**YOUR INSTRUCTIONS**:
An identical transcription of the records is required.
━━━
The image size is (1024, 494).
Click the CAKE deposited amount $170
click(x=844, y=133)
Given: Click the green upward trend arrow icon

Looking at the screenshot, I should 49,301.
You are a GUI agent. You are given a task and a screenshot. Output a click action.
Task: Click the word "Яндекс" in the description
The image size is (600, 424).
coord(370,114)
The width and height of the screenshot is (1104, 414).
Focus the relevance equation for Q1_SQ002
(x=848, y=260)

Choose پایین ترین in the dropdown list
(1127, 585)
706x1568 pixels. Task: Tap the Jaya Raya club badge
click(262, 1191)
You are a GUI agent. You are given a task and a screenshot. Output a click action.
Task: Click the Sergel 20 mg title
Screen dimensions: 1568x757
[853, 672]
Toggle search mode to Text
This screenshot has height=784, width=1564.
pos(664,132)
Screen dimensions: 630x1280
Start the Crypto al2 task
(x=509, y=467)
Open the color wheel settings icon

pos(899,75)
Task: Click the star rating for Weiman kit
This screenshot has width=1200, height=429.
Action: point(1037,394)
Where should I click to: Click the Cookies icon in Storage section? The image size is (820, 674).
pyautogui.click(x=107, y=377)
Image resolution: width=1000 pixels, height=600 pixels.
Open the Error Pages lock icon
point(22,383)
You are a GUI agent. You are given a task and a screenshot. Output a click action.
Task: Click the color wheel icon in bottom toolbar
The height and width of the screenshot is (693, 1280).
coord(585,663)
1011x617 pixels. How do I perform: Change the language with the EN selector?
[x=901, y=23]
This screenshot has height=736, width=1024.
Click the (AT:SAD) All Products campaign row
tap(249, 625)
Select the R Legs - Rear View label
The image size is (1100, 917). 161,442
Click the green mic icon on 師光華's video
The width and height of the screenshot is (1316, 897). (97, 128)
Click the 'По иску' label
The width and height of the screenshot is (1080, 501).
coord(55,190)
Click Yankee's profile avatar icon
━━━
**ANSWER TO THIS EXERCISE**:
The image size is (1024, 494).
Click the CAKE deposited amount $170
click(x=844, y=133)
Given: Click the green upward trend arrow icon

Looking at the screenshot, I should 49,301.
You are a GUI agent. You are given a task and a screenshot. Output a click action.
Task: Click the word "Яндекс" in the description
The image size is (600, 424).
coord(370,114)
The width and height of the screenshot is (1104, 414).
Focus the relevance equation for Q1_SQ002
(x=848, y=260)

Choose پایین ترین in the dropdown list
(1127, 585)
706x1568 pixels. Task: Tap the Jaya Raya club badge
click(262, 1191)
You are a GUI agent. You are given a task and a screenshot. Output a click action.
Task: Click the Sergel 20 mg title
Screen dimensions: 1568x757
[853, 672]
Toggle search mode to Text
This screenshot has height=784, width=1564.
pos(664,132)
Screen dimensions: 630x1280
Start the Crypto al2 task
(x=509, y=467)
Open the color wheel settings icon

pos(899,75)
Task: Click the star rating for Weiman kit
This screenshot has width=1200, height=429.
Action: point(1037,394)
Where should I click to: Click the Cookies icon in Storage section? The image size is (820, 674).
pyautogui.click(x=107, y=377)
Image resolution: width=1000 pixels, height=600 pixels.
Open the Error Pages lock icon
point(22,383)
You are a GUI agent. You are given a task and a screenshot. Output a click action.
Task: Click the color wheel icon in bottom toolbar
The height and width of the screenshot is (693, 1280).
coord(585,663)
1011x617 pixels. How do I perform: Change the language with the EN selector?
[x=901, y=23]
This screenshot has height=736, width=1024.
Click the (AT:SAD) All Products campaign row
tap(249, 625)
Select the R Legs - Rear View label
The image size is (1100, 917). 161,442
Click the green mic icon on 師光華's video
The width and height of the screenshot is (1316, 897). (97, 128)
Click the 'По иску' label
The width and height of the screenshot is (1080, 501).
coord(55,190)
Click Yankee's profile avatar icon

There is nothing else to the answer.